■ **What to produce**: Starting with the line that contains "Preferences (794, 591)" and stopping after the line that contains "Оферта и политика", copy the entries below exactly. Include nothing else.

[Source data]
* * * * *

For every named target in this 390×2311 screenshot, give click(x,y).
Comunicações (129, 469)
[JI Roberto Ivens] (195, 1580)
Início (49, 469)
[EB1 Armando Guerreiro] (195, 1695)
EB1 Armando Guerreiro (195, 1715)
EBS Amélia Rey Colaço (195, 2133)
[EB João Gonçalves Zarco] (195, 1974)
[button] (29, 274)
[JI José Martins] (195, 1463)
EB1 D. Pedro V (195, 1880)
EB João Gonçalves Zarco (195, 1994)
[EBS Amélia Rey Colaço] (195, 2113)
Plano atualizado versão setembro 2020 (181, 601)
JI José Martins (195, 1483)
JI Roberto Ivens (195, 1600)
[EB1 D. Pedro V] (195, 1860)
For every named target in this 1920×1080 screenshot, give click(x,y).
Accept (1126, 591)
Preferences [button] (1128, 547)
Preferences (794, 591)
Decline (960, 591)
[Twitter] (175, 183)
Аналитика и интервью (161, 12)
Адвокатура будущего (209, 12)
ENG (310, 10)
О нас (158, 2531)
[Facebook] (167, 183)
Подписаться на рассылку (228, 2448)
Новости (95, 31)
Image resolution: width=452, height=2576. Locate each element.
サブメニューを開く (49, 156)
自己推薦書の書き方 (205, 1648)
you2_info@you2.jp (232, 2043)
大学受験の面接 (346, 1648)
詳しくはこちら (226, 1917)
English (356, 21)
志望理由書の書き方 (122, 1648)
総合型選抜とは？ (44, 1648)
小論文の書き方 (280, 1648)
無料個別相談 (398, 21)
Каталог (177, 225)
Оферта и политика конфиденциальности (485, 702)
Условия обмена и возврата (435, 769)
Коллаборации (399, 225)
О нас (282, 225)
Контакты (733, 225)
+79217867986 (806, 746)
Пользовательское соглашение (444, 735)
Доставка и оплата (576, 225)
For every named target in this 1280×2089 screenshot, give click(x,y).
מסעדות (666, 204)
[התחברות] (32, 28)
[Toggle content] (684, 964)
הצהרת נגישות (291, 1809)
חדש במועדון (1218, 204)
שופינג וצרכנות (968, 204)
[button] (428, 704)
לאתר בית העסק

* * * * *

■ **Result below**:
Preferences (794, 591)
Decline (960, 591)
[Twitter] (175, 183)
Аналитика и интервью (161, 12)
Адвокатура будущего (209, 12)
ENG (310, 10)
О нас (158, 2531)
[Facebook] (167, 183)
Подписаться на рассылку (228, 2448)
Новости (95, 31)
Image resolution: width=452, height=2576. Locate each element.
サブメニューを開く (49, 156)
自己推薦書の書き方 (205, 1648)
you2_info@you2.jp (232, 2043)
大学受験の面接 (346, 1648)
詳しくはこちら (226, 1917)
English (356, 21)
志望理由書の書き方 (122, 1648)
総合型選抜とは？ (44, 1648)
小論文の書き方 (280, 1648)
無料個別相談 (398, 21)
Каталог (177, 225)
Оферта и политика конфиденциальности (485, 702)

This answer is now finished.